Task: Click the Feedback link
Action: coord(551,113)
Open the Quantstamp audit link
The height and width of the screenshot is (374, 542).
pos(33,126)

-.-.-

◆ REQUIREMENT: Restate exactly the lines running from the line with "Open the Quantstamp audit link" to the end of the entries above, both ends included.

◆ SOLUTION TO THIS EXERCISE:
Open the Quantstamp audit link
The height and width of the screenshot is (374, 542).
pos(33,126)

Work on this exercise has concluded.